The Apache Commons Codec package contains simple encoder and decoders for various formats such as Base64 and Hexadecimal and is vulnerable to improper validation of input.
**IBM X-Force ID:**177835
**DESCRIPTION:**Apache Commons Codec could allow a remote attacker to obtain sensitive information, caused by the improper validation of input.

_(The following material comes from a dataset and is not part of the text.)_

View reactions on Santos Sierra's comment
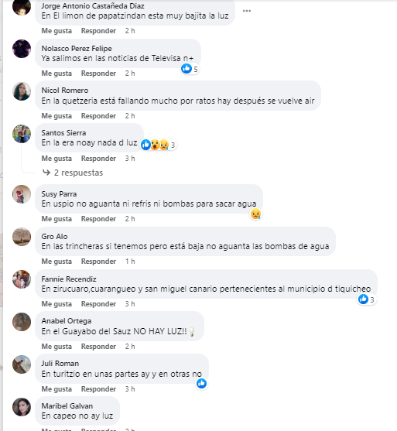The height and width of the screenshot is (431, 397). [x=159, y=145]
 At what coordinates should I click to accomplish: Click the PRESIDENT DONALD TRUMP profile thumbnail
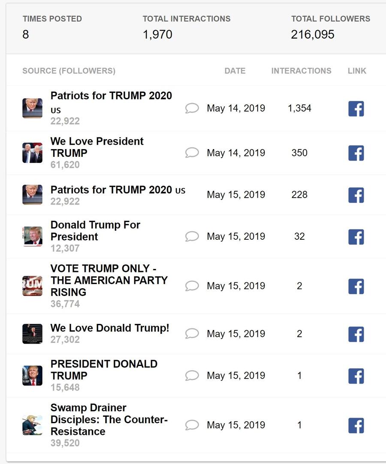click(x=33, y=375)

An attacker could exploit this vulnerability using a method call to obtain sensitive information.
CVSS Base score: 7.5
CVSS Temporal Score: See: https://exchange.xforce.ibmcloud.com/vulnerabilities/177835 for the current score.
CVSS Vector: (CVSS:3.0/AV:N/AC:L/PR:N/UI:N/S:U/C:H/I:N/A:N)
Affected Product(s) | Version(s) |
---|---|
IBM QRadar SIEM | 7.5 - 7.5.0 UP8 |
Product | Version | Fix |
---|---|---|
IBM QRadar SIEM | 7.5.0 | 7.5.0 QRadar Protocol ArielRESTAPI |
Please be aware that these updates are available via Auto Update if you have it enabled.
Vendor | Product | Version | CPE |
---|---|---|---|
ibm | qradar_network_security | 7.5 | cpe:2.3:a:ibm:qradar_network_security:7.5:*:*:*:*:*:*:* |